Revista Panamericana de Salud Pública
Print version ISSN 1020-4989
HINCAPIE PALACIO, Doracelly et al. Herd immunity against rubella according to a survey of the population in Medellin, Colombia. Rev Panam Salud Publica [online]. 2012, vol.32, n.2, pp. 101-108. ISSN 1020-4989. http://dx.doi.org/10.1590/S1020-49892012000800003.

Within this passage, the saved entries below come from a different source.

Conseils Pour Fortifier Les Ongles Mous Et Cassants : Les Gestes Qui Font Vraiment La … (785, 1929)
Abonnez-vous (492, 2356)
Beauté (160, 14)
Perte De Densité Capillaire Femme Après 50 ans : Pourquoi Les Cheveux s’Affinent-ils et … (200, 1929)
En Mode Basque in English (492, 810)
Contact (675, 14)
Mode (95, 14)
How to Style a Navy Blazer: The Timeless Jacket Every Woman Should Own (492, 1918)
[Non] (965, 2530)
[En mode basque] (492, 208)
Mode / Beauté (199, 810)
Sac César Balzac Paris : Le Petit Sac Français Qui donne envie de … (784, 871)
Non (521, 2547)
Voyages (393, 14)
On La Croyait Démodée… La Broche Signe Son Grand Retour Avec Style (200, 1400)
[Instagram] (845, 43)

OBJECTIVE: Calculate the critical proportion (Pc) for achieving herd immunity based on a 2009 population study conducted in Medellin, Colombia, by age, globally and disaggregated by sex, location, and socioeconomic stratum. METHODS: A survey of seroprevalence in the population was conducted by means of a random sample of 2 124 individuals aged 6 to 64 that was representative of age, sex, and location. The basic reproduction number was estimated using a quadratic regression of the average IgG titers for rubella by age in unvaccinated individuals with titers greater than or equal to 15 IU/ml. The effective reproduction number (Re) was calculated with the data on the weighted proportion of protection by age, sex, location, and socioeconomic stratum. RESULTS: Overall, the Pc was 90.0% (95% CI, 88.6-95.2%) and the Re was 0.95 (95% CI, 0.8-1.8), for a weighted proportion of protection of 89.4% (95% CI, 86.8- 91.6%). Protection was lower than the expected Pc in both sexes, in high and low socioeconomic strata, and in the rural area. In the urban area, protection was greater than the Pc (89.4%, with a 95% CI, 86.6-91.7%, compared to 87.4% and a 95% CI, 85.2-87.8%). CONCLUSIONS: The urban area has made progress toward herd immunity, but the overall proportion of protection in women, the rural area, and the high socioeconomic strata must be increased. The effective number may be greater than one, indicating the potential for the spread of the disease.
Keywords : Immunity, herd; basic reproduction number; rubella; Colombia.